Source extract:

The new study, conducted by Derek Ng from the Johns Hopkins Bloomberg School of Public Health in the US, demonstrates that race is not associated with a higher risk of mortality but that being underinsured is a strong predictor of death amongst hospital admissions with a serious cardiac event.
The burden of illness and premature death amongst African Americans living in poor, urban neighborhoods is high, particularly in terms of cardiovascular disease. Insufficient treatment and ultimately premature death could be major outcomes of being underinsured or lack of health insurance, although to what extent these observed racial disparities are in fact due to insurance status rather than to race itself remains unclear.
Ng and his team decided to investigate the relationship of a premature death risk with race or insurance status, taking the potential effects of neighborhood socioeconomic status and disease severity into consideration. They analyzed data from a sample of patients who were admitted to one of three Maryland hospitals for three specific cardiovascular events, i.e. 4,908 patients with acute myocardial infarction better known as heart attacks and 6,758 patients with coronary atherosclerosis or clogged arteries as well as 1,293 stroke patients.
The findings revealed that those who were underinsured died sooner compared with those who had private insurance, and that the survival rates between whites and blacks were similar. The determined that the risk of premature death independent of race, neighborhood socioeconomic status and disease severity following a heart attack was 31% higher in those who were underinsured and 50% higher in those following atherosclerosis.
The team concludes:
"Among those admitted to the hospital with an acute cardiovascular event, there was an increased risk of mortality among subjects who were underinsured compared to those who had private insurance. Given the recent changes in health insurance and healthcare reform, these results underscore the need to closely investigate the factors relating to health insurance that may explain these disparities. Indeed, targeting these factors may relieve the burden of mortality disproportionally affecting those who are underinsured."

Data block:
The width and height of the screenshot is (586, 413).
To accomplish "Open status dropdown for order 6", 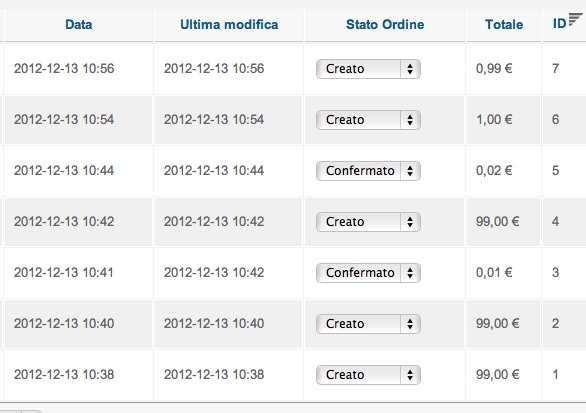I will pos(368,120).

Exercise description:
Write out the passage of the article on insurance status and cardiac mortality, starting with "The new study, conducted" and going on through "itself remains unclear.", without changing a word.

Solution:
The new study, conducted by Derek Ng from the Johns Hopkins Bloomberg School of Public Health in the US, demonstrates that race is not associated with a higher risk of mortality but that being underinsured is a strong predictor of death amongst hospital admissions with a serious cardiac event.
The burden of illness and premature death amongst African Americans living in poor, urban neighborhoods is high, particularly in terms of cardiovascular disease. Insufficient treatment and ultimately premature death could be major outcomes of being underinsured or lack of health insurance, although to what extent these observed racial disparities are in fact due to insurance status rather than to race itself remains unclear.